▶ **TASK REQUIREMENTS**:
Format the listing lines as a numbered list, from the line containing "Unmute the microphone with the Audio button" through the line containing "coord(52,680)", inclusive, omitting blank lines.

▶ **INPUT ROWS**:
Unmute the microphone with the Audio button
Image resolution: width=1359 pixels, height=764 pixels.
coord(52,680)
--
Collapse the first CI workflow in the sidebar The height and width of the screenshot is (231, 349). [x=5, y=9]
==
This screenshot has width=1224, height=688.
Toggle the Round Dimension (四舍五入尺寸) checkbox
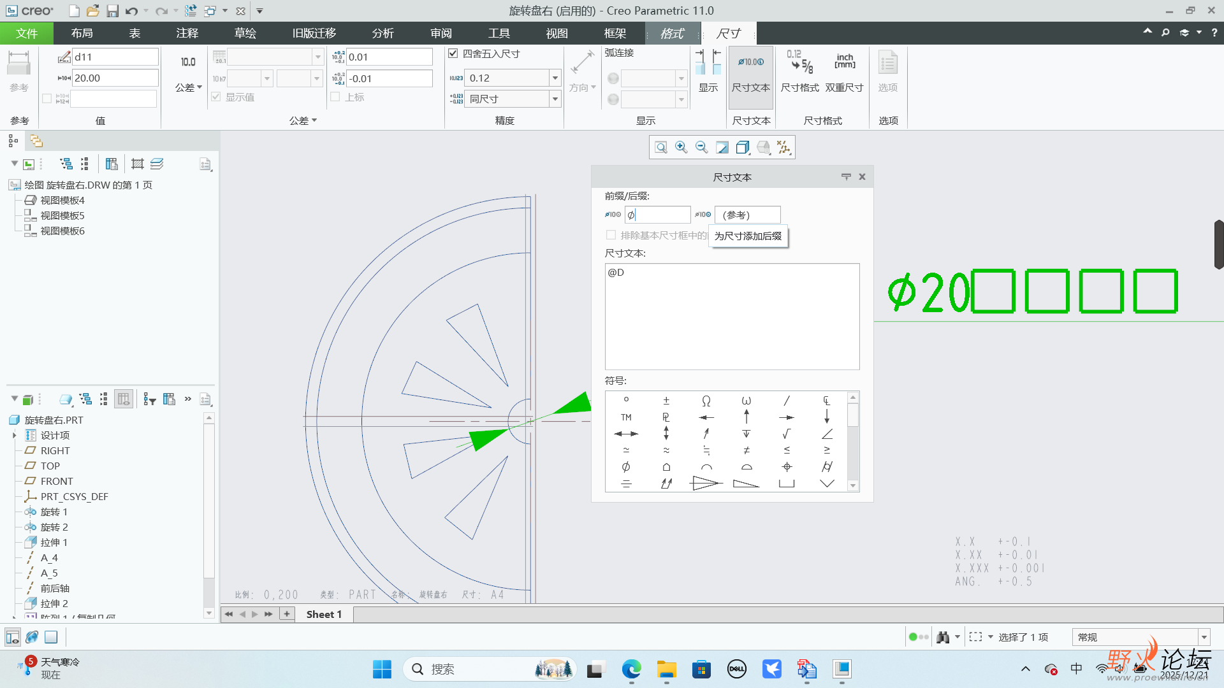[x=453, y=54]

▶ **REPLY TO THE EXERCISE**:
1. Unmute the microphone with the Audio button
2. Image resolution: width=1359 pixels, height=764 pixels.
3. coord(52,680)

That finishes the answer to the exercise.